[Assignment] Your task is to find every line of the listing that includes "computer" and copy it.

━━━

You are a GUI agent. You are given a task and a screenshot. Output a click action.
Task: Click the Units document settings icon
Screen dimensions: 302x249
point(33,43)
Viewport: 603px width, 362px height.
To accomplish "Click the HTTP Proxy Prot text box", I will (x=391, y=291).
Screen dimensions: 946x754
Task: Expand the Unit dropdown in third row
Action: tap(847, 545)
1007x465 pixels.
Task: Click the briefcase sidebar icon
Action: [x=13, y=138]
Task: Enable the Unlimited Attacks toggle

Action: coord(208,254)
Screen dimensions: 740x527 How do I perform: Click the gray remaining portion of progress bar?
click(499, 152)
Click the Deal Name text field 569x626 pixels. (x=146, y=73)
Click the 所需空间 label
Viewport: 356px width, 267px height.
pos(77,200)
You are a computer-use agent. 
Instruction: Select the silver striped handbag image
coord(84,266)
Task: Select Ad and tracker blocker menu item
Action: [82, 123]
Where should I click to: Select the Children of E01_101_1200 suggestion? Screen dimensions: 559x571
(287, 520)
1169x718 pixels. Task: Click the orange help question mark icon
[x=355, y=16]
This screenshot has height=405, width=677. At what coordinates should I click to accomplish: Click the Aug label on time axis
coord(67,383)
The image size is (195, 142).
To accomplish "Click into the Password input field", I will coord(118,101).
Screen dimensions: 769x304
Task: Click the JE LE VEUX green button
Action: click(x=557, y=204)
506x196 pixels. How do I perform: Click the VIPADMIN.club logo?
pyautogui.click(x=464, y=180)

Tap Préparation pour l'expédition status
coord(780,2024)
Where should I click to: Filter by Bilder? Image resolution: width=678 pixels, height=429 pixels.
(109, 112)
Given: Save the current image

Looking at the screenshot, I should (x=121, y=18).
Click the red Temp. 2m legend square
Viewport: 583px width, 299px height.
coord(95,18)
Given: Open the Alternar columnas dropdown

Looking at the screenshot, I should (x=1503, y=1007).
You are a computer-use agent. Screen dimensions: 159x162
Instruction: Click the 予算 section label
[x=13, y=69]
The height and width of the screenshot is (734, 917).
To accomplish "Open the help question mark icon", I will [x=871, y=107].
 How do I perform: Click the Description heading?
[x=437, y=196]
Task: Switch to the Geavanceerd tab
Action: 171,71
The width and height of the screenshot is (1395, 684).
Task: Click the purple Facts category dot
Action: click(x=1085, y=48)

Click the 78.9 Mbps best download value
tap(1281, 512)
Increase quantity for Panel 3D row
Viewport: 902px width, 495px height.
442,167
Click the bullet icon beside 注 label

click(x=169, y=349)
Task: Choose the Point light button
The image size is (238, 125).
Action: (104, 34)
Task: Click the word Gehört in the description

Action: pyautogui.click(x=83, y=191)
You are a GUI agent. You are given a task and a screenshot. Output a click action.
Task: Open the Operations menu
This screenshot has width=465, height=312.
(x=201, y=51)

━━━

[Solution below]
You are a computer-use agent. 
You are a computer-use agent. Screen dimensions: 159x162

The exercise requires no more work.